Alwaght- On March 30, Turkish President Recep Tayyip Erdogan changed central bank governor for the third time in two years, making things worse and resulting in substantial fall of the value of national currency lira against the US dollar.

The reasons and consequences of this issue are now rising themselves seriously and it seems that its continuation in the future will toughen the victory path for the ruling Justice and Development Party (AKP) and Erdogan in the parliamentary and presidential elections.

Lira 14-percent value loss against dollar

The change of central bank chief came three days after the country’s monetary body raised interest rates from 17 percent to 19 percent. The move immediately showed its negative impact on the country's foreign exchange market, resulting in lira shrinking 14 percent against dollar. This surprise move by Erdogan has pushed the lira to its record lows, since November 2020. The US dollar was valued at around 8.4 lira earlier this week in East Asian markets. On Friday, the figure was 7.22 lira, showing a considerable plunge. However, the value of the lira against the dollar reached 8.2 in the East Asian markets a few hours later.

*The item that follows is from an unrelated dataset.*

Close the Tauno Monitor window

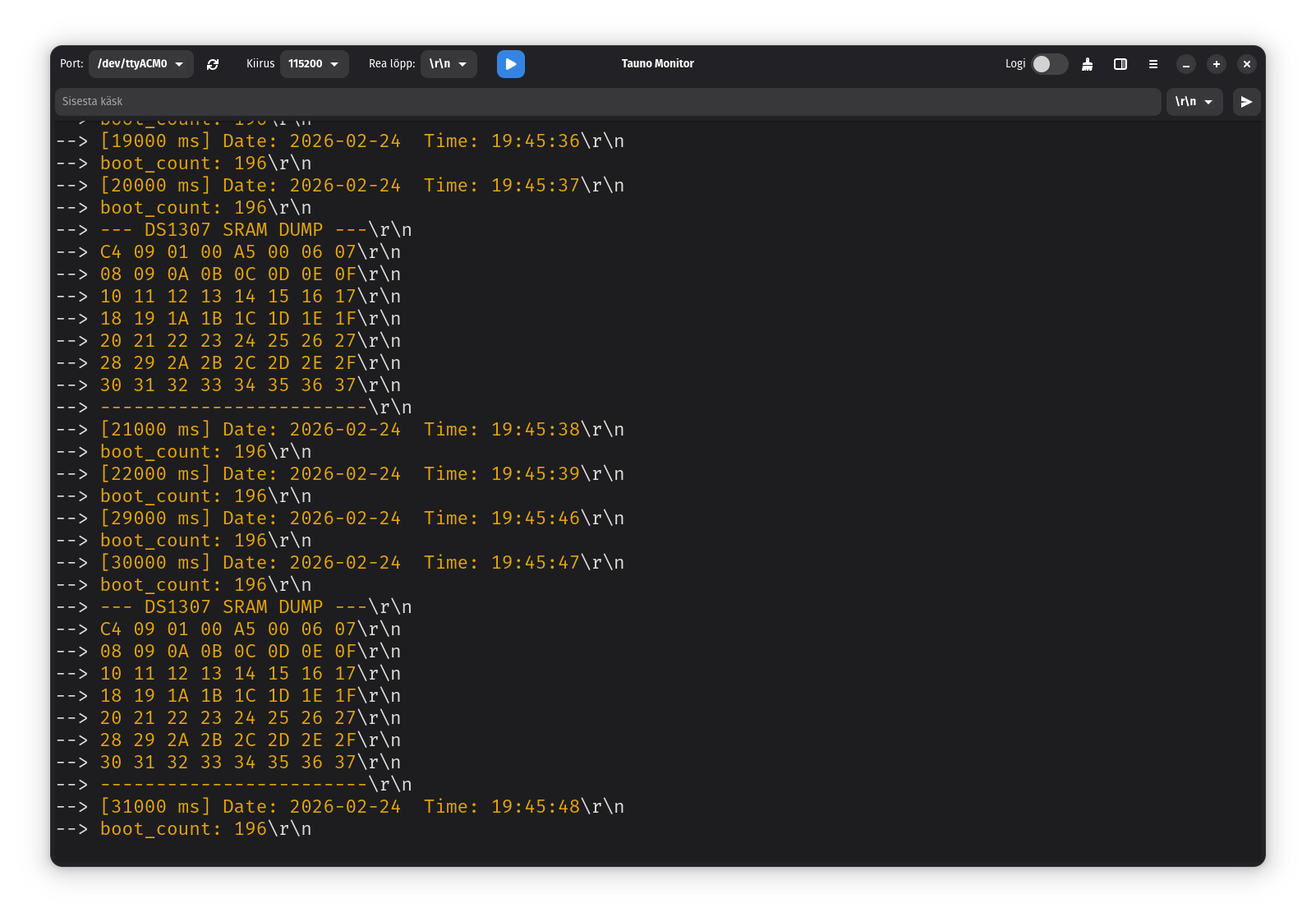coord(1246,64)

10 years ago, each dollar was dealt for 1.48 liras. This rate, however, changed to 7.91 liras during a Turkish currency crisis. In 2015, for example, each US dollar was equivalent to 2.5 Turkish lira, and since then the lira lost one-thirds of its value. This situation comes as Joe Biden’s assumption of power in the US and possibility of new Washington-Ankara confrontations over an array of issues and also new American sanctions against Turkey leave Erdogan facing dim prospects for economic improvement.

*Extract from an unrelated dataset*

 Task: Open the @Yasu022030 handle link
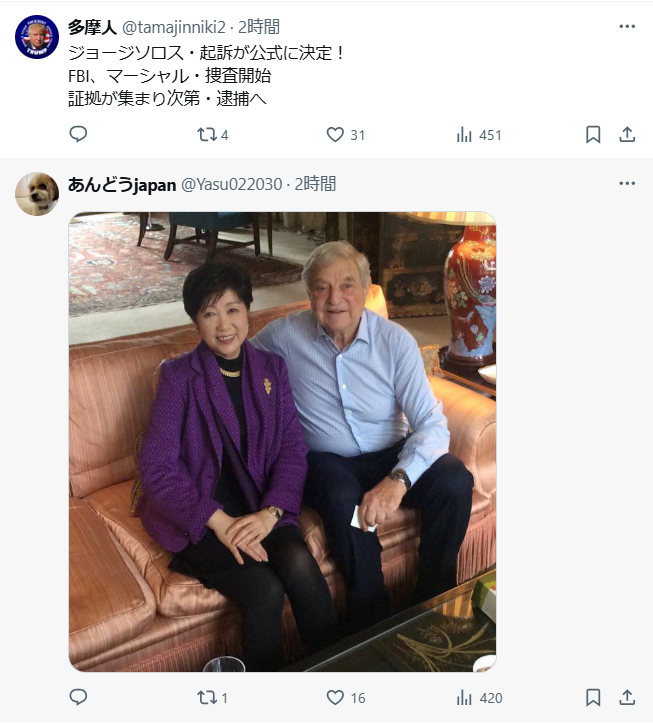232,184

Central bank chiefs sacking domino

Over the past two years, Erdogan followed a policy of changing the central bank governors in response to the hard economic times the national economy has been facing. He changed four central bank chiefs, an arrangement that can be called a trick to escape the responsibility for the economic crash. Actually, during the hard economic times the country faced over the past few years, Erdogan tried to disconnect himself from any economic accountability and instead blame others as responsible for the tense economic conditions, all to save his chance for victory in the 2023 presidential elections.

The change of the previous governors is, to some extent, justified, but in the meantime, the positive performance of Naci Agbal over the past four months and his ouster by Recep Tayyip Erdogan is surprising to the political analysts. Agbal managed to increase the lira value that saw its record lows. During his short presidency over the central bank, he fought against above-15 percent inflation by increasing the interest rates.

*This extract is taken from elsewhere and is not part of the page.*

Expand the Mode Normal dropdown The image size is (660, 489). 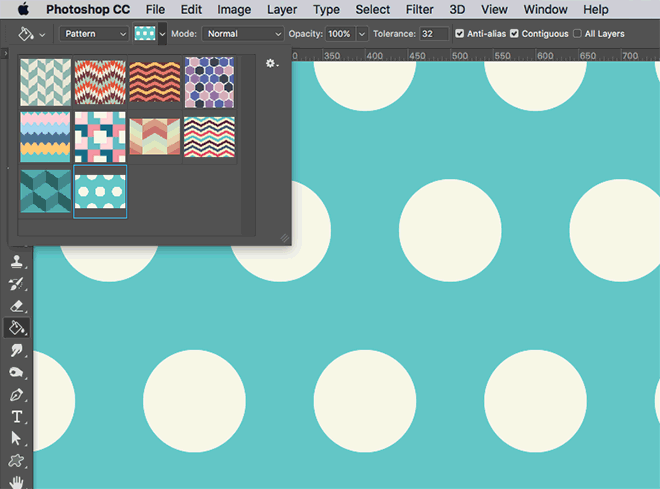point(242,34)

Furthermore, home and foreign investors praised the central bank’s policy under Agbal to restore monetary discipline to the economy. The tendency to invest in the Turkish economy increased with Aqbal financial policies. Recently Agbal even was able to raise the value of the lira higher by introducing 2-percent increase to interest rates. But appointment of Sahap Kavcioglu, as a little-known banking expert to replace Agbal, has extremely raised the concerns.

Turkey under threat of outflows of foreign capital

 Over the past few years, investors urged the government to approve strict financial policies to address the 15-percent inflation and prevent foreign capital outflow. In fact, the high inflation rates delayed the foreign investments in Turkey. However, policies of Agbal, which included interest rate hikes and promises of strict financial regulations, caught the investor attention and promised improvement to the troubled economic conditions.

But now, analysts and investors are worried that Erdogan's decision to appoint Kavcioglu as the new head of the central bank could undo Agbal’s short-term gains. The new chief, not an economist of much prominence, last month in a pro-government newspaper warned that increased interest rates will indirectly push up inflation. The interest rate is now 19 percent, which caused foreign funds inflow.

Robin Brooks, an economist at the Institute of International Finance, believes that Turkey is under threat of exit of big investors and this will pressure the lira value. It is even possible, he continues, Erdogan in the near future will fire the newest central bank governor to clear himself from the responsibility for lira price slump.